Key Notes – BNN-FPGA


  1. Studying FPGA acceleration for very low precision CNN;
  2. Ensuring full throughput and hardware utilization across the different input feature sizes;
  3. Implement BNN classifier on Zedboard;


  1. Comparison of CNNs and BNNs
  2. Introduction of Convolutional, Pool, and FC;
  3. Introduction of Binarized Neural Networks(BNN);

    y = \frac{x-\mu}{\sqrt{\sigma ^{2} + \epsilon}}\gamma + \beta

  4. CIRAR-10 BNN Model;

★ 3.FPGA Accelerator Design

3.1 Hardware Optimized BNN Model

  1. Removing the biases of this model;
  2. Involving the batch norm calculation as y = kx + h :

    k = \frac{\gamma}{\sqrt{\sigma ^{2} + \epsilon}}

    h = \beta – \frac{\mu \sigma}{\sqrt{\sigma ^{2} + \epsilon}}

    This reduces the number of operations and cuts the number of stored parameters to two.
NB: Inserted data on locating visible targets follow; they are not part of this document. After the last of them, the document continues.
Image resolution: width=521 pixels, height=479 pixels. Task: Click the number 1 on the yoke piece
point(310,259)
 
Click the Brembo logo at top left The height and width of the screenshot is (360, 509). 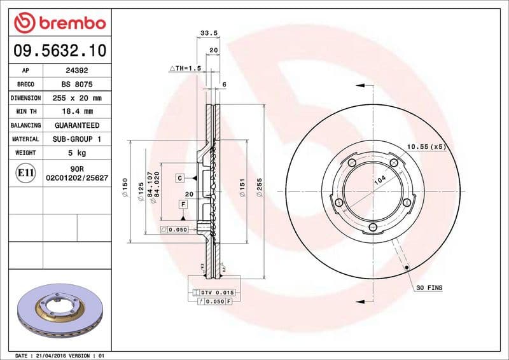tap(59, 24)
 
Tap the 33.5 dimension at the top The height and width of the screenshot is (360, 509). tap(205, 33)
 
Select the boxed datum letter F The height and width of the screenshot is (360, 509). tap(183, 204)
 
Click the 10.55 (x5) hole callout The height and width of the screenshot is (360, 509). tap(426, 147)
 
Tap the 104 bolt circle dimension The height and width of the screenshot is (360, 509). tap(380, 180)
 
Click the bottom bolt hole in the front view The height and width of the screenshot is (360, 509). tap(373, 226)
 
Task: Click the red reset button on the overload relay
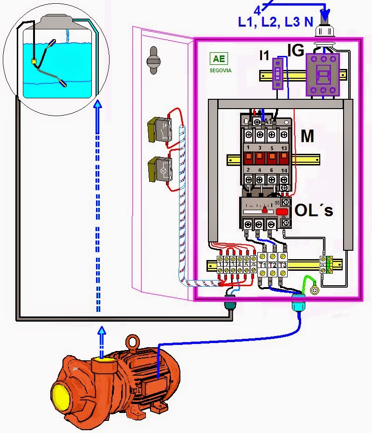[x=282, y=212]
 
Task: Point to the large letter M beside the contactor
[x=307, y=137]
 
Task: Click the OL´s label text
[x=314, y=210]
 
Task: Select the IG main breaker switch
[x=322, y=75]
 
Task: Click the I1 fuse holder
[x=278, y=73]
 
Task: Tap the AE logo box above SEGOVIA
[x=218, y=59]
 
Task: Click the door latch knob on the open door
[x=153, y=60]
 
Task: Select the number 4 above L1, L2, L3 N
[x=257, y=10]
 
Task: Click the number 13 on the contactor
[x=284, y=148]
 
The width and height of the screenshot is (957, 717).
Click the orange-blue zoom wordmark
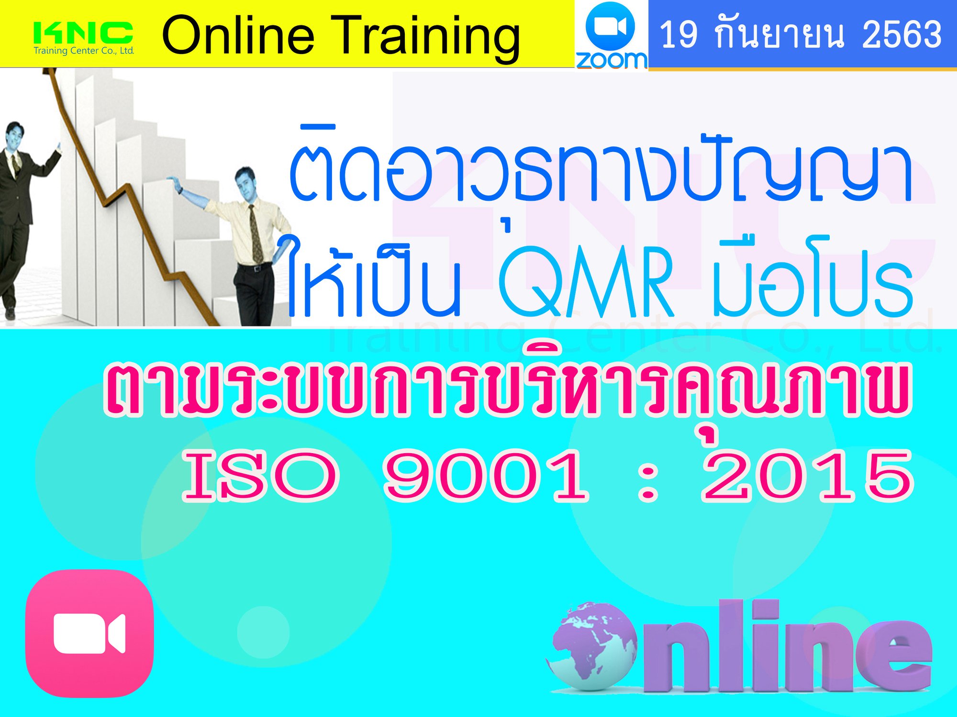pyautogui.click(x=612, y=60)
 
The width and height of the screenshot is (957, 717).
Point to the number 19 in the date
pyautogui.click(x=679, y=34)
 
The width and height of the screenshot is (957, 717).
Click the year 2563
pyautogui.click(x=902, y=34)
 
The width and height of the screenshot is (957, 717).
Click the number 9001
pyautogui.click(x=486, y=476)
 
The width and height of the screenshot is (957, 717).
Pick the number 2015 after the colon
pyautogui.click(x=808, y=476)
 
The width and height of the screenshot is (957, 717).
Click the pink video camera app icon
pyautogui.click(x=89, y=633)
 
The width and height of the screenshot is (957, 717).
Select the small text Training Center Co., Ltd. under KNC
pyautogui.click(x=84, y=50)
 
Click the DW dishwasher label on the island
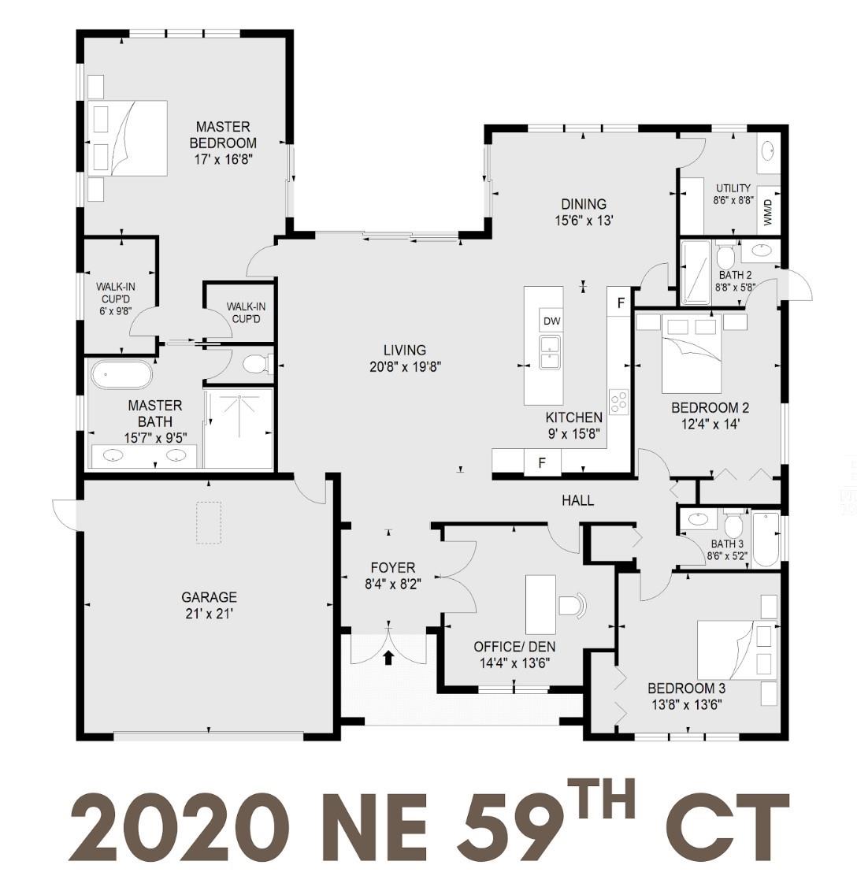(x=551, y=321)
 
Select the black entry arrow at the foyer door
(x=388, y=657)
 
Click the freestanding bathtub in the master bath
(x=121, y=375)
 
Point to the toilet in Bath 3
(x=734, y=525)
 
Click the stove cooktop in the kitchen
(x=618, y=402)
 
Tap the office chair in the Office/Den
(x=573, y=605)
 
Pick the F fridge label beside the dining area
(x=620, y=303)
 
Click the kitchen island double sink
(x=550, y=351)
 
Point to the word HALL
(x=577, y=501)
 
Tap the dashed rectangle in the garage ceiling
(x=208, y=523)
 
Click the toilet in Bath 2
(x=726, y=257)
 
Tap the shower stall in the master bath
(x=239, y=429)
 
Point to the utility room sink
(x=768, y=151)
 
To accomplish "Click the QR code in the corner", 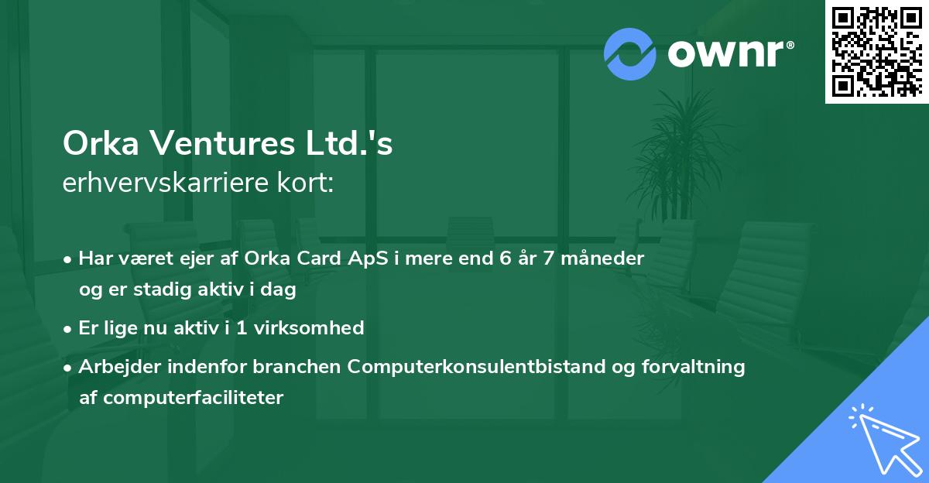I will (x=876, y=51).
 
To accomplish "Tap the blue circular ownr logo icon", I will (x=629, y=53).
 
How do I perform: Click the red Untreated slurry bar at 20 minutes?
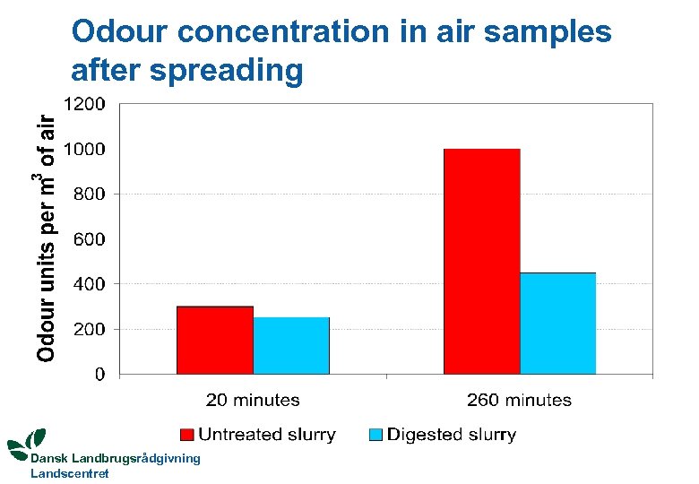point(215,340)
  3. Empirical testing shows that k and h can be quantized to 16-bit; Quantizing the floating-point BNN inputs to 20-bit;

3.2 Retraining for +1 Edge-Padding

  1. Using the 0 padded BNN rather than -1 or 1;

3.3 System Architecture

  1. Ping-Pong Buffer A and B

3.4 Compute Unit Architectures

  1. Utilizing the line buffer architecture for 2D Conv;
  2. Replacing the multiplies in the Conv operation with sign inversions;
  3. Parallelizing across the three input channels(one output bit per cycle);
  1. Designing targets 8, 16, or 32, and supporting port larger power-of-two widths with minor changes.
  2. A standard line buffer is unsuitable for this task:
    a. A line buffer must be sized for the largest input fmap(width of 32)
    b. A line buffer is designed to shift one pixel per cycle to store the most recent rows.
  3. BitSel & variable-width line buffer(VWLB)
    a. The BitSel is responsible for reordering the input bits so that Convolver logic can be agnostic of the fmap width.
    b. Each Convolver applies f_{out} 3×3 Conv filter per cycle to data in the VWLB.
    c. For 32-wide input, each word contains exactly one line. Each cycle, the VWLB shifts up and the new 32bit line is written to the bottom row. They Slide the 3×3 conv windows across the VWLB to generate one 32-bit line of conv outputs.
    d. For an 8-wide input, each word contains four lines. They split each VWLB row into four banks, and map each input line to one or more VWLB banks.
  1. The VWLB achieves full hardware utilization regradless of input width;
  2. A new input word can be buffered every cycle;
  3. The BitSel deals with various input widths.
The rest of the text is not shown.